The husband and wife, Clay and Amanda, are played by Ethan Hawke and Julia Roberts, who is given the thankless task of reciting some of the most stilted expository dialogue in recent memory during the film's awkward opening scenes. Leave the World Behind does not get off to a great start, though an endlessly roving, twisting, careening camera (courtesy of cinematography Tod Campbell and a laundry list of visual effects companies) helps to disorient viewers and serve notice that the film never intends to find a center of balance. It's a queasy movie, both because of that ever-moving camera and because of the uncertainty of the story.

Mahershala Ali plays G.H., the wealthy homeowner, who seems to be harboring a fair number of secrets when he shows up to the house with his daughter Ruth (Myha'la), but the screenplay by director Sam Esmail copies the same core problem of the book by introducing tensions of both race and class and then never following through. Incomprehensibly, the movie changes Ruth from G.H.'s wife to his daughter, undermining the tension between two married couples that permeates the often florid prose of the book.

Yet, as things get stranger and stranger, and the world goes off the rails as its consumed by some horrendous conflict, Leave the World Behind offers some top-notch filmmaking, including a central sequence that serves as its own master class in parallel cutting as each of the main characters discovers a small, puzzling, disquieting piece of the overall puzzle.

In tiny little snippets, the characters begin to work out some—but not even close to enough—of what's happening. All along, the movie stays sharply focused on the six people in the house, with only small and supremely uncomfortable moments in which they manage to encounter others. For the most part, though, these characters face the dawning realization that they are soon to be all they have.
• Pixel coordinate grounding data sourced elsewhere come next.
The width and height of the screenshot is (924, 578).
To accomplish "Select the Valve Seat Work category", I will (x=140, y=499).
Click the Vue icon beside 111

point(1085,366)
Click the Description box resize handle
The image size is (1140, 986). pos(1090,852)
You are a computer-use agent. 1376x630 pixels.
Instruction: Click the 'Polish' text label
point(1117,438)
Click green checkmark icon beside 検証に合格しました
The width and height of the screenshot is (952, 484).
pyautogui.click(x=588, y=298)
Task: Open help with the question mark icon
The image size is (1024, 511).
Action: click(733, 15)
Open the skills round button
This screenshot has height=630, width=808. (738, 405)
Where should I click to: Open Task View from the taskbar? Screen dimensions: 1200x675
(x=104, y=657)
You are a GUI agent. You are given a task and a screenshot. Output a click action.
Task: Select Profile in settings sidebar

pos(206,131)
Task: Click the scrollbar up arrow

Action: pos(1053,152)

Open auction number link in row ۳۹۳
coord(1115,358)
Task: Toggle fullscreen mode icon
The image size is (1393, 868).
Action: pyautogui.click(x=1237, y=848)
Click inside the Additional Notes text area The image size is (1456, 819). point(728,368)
By design, very little is given an explanation, though the filmmakers aren't quite as bold as the novelist, and in the end succumb to spelling out the backstory perhaps a bit too pointedly. If the film is largely designed to confuse, disorient and disturb its audience, it ultimately can't resist the temptation to provide concrete details about the central events. Still other key moments, like the sudden appearance of hundreds of deer or the delightfully weird moment in which self-driving cars pile up on the road, are allowed to remain mysterious, and they're better for it.

Leave the World Behind may feel too obtuse to some viewers, too languid for others, and maybe even too on-the-nose disturbing for a few. Stick with it, though (ideally in a movie theater; it plays on the big screen for a few weeks before its debut on a certain major streaming service), and it and its disturbing strangeness will probably stick with you.